The most vocal opponents of abolishing the filibuster have been Sens. Kyrsten Sinema (D-Ariz.) and Joe Manchin (D-W.Va.), who reportedly told journalists mere hours before Biden's speech that "we need some good rules changes to make the place work better. But getting rid of the filibuster doesn't make it work better."

However, both Manchin and Sinema recently joined the rest of the Senate Democratic Caucus in supporting a workaround to raise the debt ceiling—a move that Biden noted in his address and that renewed hope Democrats will advance the pair of voting rights bills blocked last year by Republicans.

"The filibuster has been reformed over 160 times," Public Citizen executive vice president Lisa Gilbert pointed out Tuesday, "and it must be reformed yet again to ensure that the great experiment of American democracy lasts."

"We must protect our freedom to vote, end dark money, stop partisan gerrymandering, and defeat those who seek to sabotage or overturn our elections," she continued, referencing some of what the "transformative" bills will do.

"The faction that attempted to sabotage the last election is already putting in place the pieces to do it again," she noted. "President Biden understands that, as does Sen. Schumer, and they are prioritizing action to thwart the attack."

"The question remains whether Senators Manchin and Sinema will do the same," Gilbert added. "If they can support a filibuster exception to raise the debt ceiling, they can support reforming the Senate to preserve our democracy."

Warning that "the legacy of leaders like Dr. Martin Luther King Jr. and Congressman John Lewis is on the line," AFSCME president Lee Saunders asserted that "it's time for the Senate to answer President Biden's call, stop hiding behind arcane rules, and finally protect the right of every American to make their voice heard at the ballot box."

Both Saunders and Biden highlighted that last year alone, legislators in at least 19 states forced through over 30 voter suppression laws. The president argued that if Republican lawmakers can enact such measures with simple majority votes, then a chamber of Congress should not need a supermajority to protect democracy from such attacks.

"I've been having these quiet conversations with members of Congress for the last two months.
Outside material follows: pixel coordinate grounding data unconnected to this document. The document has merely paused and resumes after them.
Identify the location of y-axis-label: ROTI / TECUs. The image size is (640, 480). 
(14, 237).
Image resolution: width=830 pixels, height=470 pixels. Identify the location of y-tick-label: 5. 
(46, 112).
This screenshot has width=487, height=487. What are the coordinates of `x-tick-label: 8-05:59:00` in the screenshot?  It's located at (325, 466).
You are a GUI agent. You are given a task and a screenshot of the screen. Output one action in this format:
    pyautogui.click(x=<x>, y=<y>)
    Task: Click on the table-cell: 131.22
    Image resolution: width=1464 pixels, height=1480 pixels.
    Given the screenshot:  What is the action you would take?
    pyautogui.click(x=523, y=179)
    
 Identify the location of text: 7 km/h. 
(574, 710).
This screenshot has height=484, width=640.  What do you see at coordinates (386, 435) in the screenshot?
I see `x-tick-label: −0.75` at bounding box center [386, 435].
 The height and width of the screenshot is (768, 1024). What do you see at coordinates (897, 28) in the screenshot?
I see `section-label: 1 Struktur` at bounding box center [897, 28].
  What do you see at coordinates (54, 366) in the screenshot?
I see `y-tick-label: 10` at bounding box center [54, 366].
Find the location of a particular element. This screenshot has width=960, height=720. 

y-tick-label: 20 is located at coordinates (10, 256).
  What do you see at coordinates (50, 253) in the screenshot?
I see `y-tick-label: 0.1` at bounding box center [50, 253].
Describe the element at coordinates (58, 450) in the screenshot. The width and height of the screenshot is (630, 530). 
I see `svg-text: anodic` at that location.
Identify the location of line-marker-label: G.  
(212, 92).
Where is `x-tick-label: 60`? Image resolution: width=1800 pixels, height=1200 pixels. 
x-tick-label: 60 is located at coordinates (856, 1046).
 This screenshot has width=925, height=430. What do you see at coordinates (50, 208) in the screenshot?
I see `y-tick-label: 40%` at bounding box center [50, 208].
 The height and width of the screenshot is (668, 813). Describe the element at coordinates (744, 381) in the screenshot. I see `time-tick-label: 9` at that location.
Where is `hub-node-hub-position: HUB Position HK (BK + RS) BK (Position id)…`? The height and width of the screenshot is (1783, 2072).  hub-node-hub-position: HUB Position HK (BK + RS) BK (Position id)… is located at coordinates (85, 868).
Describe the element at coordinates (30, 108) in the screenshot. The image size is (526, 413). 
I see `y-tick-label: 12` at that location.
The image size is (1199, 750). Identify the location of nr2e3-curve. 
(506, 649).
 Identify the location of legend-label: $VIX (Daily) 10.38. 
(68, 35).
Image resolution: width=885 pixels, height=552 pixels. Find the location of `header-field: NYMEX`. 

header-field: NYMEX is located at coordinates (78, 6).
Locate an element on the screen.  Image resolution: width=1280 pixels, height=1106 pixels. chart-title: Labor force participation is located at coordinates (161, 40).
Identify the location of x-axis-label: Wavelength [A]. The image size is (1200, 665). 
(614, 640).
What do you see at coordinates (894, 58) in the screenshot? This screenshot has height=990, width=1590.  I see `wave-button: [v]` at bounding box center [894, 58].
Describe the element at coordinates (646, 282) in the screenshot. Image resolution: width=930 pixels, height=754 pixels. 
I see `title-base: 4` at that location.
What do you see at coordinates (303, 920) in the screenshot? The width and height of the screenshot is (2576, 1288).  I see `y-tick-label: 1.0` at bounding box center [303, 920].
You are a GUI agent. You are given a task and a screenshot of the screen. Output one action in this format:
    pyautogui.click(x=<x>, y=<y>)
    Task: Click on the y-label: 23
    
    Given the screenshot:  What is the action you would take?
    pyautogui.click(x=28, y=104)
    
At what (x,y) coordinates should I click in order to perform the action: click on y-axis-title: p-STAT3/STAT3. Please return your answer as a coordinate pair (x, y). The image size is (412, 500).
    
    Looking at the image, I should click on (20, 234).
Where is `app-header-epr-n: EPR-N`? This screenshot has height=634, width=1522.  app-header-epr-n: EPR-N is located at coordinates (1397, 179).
I'm tired of being quiet," Biden declared. "This is one of those defining moments in American history."

Civil rights leader and Drum Major Institute chairman Martin Luther King III said Tuesday that "today, in the hallowed birthplace of the Civil Rights Movement, President Biden echoed our call for honoring my father's legacy—there should be no celebration of the King holiday without voting rights legislation."

"President Biden was clear in his call for eliminating the filibuster to pass voting rights, and we're grateful he has taken this bold step to support the change that we need," King said. "But he can't rest this call at the feet of the Senate and walk away—he must use the full power of his office to ensure this Jim Crow relic finally falls."

"The president cited his pedigree of dealmaking to pass voting rights legislation as a senator—we know he has the power and influence to do the same today," he added. "When we met with the president today, we reiterated that we expect strong action, not just words. We need to see a plan. We will be watching closely and mobilizing to ensure his speech is backed by the full power and influence of his office."